What is expected —
In the listing beneath this line, copy exactly the lines starting with the one containing "Click the Fatgoose Gym app icon" and going on through the one containing "This screenshot has height=1568, width=773.".

____

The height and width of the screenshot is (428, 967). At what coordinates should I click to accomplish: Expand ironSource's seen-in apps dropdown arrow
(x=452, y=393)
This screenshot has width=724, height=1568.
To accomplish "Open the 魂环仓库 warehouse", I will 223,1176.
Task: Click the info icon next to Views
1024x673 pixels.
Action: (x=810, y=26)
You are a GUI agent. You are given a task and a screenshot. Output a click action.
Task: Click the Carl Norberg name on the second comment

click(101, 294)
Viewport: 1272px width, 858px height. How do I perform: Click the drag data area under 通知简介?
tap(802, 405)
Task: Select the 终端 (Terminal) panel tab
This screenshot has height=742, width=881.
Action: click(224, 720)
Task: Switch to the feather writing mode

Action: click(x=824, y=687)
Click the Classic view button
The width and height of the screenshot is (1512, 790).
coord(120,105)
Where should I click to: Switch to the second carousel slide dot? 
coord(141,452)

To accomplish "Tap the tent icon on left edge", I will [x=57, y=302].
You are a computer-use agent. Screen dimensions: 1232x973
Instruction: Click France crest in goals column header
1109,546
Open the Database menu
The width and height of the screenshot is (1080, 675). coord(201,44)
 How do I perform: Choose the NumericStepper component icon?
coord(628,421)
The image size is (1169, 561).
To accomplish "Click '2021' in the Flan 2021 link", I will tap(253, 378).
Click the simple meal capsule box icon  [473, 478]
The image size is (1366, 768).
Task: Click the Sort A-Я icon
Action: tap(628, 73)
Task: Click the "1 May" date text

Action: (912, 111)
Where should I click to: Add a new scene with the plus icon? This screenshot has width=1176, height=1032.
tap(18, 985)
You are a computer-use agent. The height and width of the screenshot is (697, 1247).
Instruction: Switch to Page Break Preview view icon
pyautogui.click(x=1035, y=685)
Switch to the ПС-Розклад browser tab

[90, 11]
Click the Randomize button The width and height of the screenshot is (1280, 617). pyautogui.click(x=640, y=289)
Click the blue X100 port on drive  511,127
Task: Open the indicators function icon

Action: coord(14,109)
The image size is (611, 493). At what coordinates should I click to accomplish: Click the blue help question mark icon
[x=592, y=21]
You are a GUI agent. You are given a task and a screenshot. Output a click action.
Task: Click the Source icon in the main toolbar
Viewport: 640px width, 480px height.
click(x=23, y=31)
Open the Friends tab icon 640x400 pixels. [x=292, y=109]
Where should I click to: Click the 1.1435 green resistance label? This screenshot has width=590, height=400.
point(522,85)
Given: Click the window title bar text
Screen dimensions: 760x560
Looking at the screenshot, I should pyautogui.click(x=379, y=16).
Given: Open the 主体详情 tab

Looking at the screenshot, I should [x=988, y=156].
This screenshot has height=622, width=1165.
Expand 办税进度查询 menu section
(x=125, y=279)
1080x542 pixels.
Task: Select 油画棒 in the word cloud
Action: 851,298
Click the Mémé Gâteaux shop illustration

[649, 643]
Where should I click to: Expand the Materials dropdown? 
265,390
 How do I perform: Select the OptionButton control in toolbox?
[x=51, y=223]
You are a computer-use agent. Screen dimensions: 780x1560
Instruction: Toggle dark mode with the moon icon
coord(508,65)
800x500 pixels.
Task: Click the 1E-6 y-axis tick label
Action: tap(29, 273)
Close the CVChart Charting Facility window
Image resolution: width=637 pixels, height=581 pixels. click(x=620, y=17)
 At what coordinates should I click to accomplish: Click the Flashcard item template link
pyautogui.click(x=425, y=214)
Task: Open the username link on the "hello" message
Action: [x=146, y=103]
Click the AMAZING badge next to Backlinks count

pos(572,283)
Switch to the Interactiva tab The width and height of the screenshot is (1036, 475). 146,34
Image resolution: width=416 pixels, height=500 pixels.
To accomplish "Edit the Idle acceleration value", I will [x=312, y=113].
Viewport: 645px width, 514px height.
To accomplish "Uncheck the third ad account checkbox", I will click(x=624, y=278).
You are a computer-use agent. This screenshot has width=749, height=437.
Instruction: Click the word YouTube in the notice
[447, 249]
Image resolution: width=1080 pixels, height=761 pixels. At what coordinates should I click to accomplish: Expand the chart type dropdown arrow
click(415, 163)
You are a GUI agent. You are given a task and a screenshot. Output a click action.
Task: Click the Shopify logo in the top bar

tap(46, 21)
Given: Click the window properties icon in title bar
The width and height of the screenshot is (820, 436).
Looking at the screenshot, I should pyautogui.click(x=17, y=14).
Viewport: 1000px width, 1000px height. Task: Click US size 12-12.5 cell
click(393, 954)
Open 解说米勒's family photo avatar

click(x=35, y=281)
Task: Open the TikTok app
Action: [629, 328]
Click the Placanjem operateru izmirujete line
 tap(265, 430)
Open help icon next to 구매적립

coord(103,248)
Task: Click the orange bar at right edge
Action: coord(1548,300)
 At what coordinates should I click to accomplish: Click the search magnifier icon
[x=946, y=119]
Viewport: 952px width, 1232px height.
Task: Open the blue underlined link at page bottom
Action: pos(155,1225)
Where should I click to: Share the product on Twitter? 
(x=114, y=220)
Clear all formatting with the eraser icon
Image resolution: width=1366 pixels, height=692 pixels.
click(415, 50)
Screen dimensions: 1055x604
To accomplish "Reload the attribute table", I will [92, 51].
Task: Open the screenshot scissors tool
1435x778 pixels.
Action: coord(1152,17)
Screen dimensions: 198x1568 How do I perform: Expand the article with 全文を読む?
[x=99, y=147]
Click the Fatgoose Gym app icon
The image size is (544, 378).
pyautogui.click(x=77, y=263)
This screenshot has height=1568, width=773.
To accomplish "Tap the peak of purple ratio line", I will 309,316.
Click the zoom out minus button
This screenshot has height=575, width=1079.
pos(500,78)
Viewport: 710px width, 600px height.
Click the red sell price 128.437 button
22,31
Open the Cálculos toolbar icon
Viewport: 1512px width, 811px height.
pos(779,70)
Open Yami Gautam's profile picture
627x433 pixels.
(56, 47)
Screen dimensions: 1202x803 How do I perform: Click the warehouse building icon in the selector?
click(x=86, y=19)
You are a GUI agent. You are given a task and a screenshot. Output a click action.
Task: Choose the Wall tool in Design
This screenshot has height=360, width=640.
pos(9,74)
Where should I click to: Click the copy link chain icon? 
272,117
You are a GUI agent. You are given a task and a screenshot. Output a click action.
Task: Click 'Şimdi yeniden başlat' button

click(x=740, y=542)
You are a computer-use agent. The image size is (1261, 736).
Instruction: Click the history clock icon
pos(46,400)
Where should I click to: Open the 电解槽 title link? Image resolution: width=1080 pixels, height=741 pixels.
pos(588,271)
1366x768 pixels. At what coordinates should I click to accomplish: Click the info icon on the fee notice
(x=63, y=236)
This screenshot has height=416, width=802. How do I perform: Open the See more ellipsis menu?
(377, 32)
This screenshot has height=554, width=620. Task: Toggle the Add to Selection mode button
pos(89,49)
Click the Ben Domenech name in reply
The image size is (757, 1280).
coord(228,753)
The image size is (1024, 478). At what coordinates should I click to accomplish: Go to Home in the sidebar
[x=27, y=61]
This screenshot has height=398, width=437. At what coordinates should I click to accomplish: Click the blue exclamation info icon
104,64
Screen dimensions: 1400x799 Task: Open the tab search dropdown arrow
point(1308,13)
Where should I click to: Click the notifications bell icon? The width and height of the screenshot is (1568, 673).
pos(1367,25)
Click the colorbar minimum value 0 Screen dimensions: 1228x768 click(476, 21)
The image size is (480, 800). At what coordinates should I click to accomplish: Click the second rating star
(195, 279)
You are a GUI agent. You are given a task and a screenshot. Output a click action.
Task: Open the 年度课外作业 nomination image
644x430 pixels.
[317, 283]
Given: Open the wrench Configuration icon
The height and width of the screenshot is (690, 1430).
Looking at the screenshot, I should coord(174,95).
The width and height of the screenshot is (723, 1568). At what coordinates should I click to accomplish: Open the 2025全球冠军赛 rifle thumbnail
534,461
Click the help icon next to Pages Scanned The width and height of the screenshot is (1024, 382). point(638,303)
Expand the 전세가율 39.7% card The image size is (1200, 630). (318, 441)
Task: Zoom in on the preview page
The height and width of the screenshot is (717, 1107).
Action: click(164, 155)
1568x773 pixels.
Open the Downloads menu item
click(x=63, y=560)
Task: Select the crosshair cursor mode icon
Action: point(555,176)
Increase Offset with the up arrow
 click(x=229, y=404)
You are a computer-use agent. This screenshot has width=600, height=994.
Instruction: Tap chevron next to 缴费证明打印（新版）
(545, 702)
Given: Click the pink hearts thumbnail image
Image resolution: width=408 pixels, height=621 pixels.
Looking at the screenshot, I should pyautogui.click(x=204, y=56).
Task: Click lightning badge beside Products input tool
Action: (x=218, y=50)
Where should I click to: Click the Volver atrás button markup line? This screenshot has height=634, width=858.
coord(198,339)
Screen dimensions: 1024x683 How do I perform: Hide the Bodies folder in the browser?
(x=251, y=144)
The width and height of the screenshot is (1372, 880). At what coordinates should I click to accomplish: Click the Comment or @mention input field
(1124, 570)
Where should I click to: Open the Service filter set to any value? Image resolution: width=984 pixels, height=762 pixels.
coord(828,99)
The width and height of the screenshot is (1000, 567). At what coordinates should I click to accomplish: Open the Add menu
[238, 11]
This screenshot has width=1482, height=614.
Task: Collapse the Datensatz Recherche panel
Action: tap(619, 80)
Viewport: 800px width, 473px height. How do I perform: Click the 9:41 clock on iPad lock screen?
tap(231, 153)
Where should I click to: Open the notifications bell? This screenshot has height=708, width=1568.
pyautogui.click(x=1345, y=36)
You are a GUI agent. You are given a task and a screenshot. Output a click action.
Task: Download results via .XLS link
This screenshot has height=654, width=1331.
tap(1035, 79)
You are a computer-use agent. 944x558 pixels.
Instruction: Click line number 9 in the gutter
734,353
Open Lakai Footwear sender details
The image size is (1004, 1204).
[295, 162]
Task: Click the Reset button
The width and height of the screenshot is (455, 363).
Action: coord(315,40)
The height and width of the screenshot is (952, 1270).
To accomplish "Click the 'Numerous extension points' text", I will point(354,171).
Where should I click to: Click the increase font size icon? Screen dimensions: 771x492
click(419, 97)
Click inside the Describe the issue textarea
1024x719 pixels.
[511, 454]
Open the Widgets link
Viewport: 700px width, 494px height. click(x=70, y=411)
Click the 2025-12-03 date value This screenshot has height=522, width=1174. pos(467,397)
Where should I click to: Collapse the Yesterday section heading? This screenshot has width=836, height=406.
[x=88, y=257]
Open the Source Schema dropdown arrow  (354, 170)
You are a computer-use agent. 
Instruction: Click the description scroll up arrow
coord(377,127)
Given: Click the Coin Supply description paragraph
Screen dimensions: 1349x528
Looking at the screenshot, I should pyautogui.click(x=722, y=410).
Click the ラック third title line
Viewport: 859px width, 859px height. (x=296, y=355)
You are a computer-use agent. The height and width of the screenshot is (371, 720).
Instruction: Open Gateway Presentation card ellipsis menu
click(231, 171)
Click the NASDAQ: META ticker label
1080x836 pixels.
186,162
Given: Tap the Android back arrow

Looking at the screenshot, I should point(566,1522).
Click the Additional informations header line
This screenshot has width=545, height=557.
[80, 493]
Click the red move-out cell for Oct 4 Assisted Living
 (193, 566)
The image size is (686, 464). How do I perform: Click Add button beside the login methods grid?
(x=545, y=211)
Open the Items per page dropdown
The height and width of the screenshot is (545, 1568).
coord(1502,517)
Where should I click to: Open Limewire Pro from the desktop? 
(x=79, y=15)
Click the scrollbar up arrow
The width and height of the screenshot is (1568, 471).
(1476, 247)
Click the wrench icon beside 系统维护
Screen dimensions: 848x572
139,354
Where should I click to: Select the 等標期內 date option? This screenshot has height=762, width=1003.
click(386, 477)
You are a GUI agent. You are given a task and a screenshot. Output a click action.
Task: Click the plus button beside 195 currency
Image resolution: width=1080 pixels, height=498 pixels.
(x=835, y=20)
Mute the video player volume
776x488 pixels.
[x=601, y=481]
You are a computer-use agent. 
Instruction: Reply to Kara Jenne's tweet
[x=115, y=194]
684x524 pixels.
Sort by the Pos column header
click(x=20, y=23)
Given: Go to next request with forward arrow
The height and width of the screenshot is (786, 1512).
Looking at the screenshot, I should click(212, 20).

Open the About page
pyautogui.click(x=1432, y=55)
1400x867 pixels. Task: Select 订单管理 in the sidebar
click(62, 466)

____

Response for this exercise —
Click the Fatgoose Gym app icon
The image size is (544, 378).
pyautogui.click(x=77, y=263)
This screenshot has height=1568, width=773.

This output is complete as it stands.